Short Term Load Forecasting by Adaptive Neural Network

The Generation and load balance is required in economic scheduling of the generating units and in electricity market trades. Energy forecasting became very important to mitigate some of the challenges that arise from the uncertainty in the resource. The paper presents a structure of artificial neural network with an adaptive learning algorithm used for a short-term forecasting of hourly electric power load.

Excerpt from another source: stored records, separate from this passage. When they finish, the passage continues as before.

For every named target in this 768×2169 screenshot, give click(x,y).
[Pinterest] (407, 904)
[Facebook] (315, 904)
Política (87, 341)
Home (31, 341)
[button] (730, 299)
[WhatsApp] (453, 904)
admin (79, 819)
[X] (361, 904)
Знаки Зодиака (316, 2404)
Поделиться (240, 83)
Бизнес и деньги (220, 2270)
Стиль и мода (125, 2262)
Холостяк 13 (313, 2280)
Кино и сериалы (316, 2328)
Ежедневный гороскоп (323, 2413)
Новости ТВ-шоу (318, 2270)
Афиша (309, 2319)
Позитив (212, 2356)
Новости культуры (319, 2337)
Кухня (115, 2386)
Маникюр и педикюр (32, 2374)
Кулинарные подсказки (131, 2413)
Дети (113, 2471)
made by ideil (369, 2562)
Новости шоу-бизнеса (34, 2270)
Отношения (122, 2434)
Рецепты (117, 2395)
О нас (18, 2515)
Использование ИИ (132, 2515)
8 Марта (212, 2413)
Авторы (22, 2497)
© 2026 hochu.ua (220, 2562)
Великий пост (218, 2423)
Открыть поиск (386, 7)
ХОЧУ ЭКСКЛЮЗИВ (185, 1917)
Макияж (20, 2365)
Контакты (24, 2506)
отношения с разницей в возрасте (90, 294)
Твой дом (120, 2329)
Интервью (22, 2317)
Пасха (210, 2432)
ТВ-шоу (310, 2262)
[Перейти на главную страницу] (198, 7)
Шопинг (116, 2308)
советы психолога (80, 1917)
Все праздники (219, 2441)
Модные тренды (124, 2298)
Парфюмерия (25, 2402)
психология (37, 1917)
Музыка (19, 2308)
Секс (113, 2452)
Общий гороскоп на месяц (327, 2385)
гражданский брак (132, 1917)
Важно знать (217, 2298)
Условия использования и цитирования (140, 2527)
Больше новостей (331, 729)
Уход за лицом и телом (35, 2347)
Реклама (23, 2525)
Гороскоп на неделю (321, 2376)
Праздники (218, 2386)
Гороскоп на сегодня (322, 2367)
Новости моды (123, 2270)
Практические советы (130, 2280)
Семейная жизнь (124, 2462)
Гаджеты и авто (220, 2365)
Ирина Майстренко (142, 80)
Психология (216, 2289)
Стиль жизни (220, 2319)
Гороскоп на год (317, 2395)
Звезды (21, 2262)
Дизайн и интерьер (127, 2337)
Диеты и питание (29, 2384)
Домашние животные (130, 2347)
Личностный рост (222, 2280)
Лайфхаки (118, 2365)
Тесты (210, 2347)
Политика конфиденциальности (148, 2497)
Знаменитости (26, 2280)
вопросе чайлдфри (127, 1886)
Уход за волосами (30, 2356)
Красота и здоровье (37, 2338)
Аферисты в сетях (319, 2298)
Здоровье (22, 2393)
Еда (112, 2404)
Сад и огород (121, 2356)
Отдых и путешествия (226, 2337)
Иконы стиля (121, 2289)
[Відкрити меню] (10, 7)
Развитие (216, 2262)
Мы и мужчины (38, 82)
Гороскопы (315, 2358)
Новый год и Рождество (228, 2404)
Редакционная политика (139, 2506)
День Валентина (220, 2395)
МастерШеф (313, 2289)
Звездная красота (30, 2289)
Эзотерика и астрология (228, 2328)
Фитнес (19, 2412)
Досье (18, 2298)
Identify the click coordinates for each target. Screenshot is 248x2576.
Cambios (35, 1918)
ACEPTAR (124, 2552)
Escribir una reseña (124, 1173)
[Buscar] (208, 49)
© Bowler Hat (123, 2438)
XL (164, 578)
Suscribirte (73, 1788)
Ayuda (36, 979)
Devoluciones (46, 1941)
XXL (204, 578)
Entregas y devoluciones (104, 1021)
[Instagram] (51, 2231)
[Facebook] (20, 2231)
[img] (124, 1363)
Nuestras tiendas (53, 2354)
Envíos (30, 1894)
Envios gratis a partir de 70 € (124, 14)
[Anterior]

Historical data are sourced from Global Energy Forecasting Competition 2017 (GEFCom2017) including forecasting in the domains of electric load, weather, wind power, solar power, and electricity prices. An adaptive learning algorithm is derived from analysis of system stability to ensure convergence of training process. A simplified condition of learning factor is driven for use of computer simulation. An upper bound of learning factors is derived from the theory of convergence. At iteration of network training, a learning factor is defined to satisfy the convergence condition. The simulations with different initial state of network structure demonstrate that training error steadily decrease with an adaptive learning factor starting at different initial values whereas errors behave volatile with constant learning factors. The comparison demonstrated that a learning factor arbitrarily chosen out of the predefined stability domain leads to an unstable identification of the considered system; however, an adaptive learning factor satisfying the conditions chosen for this study ensures the stability of the identification system.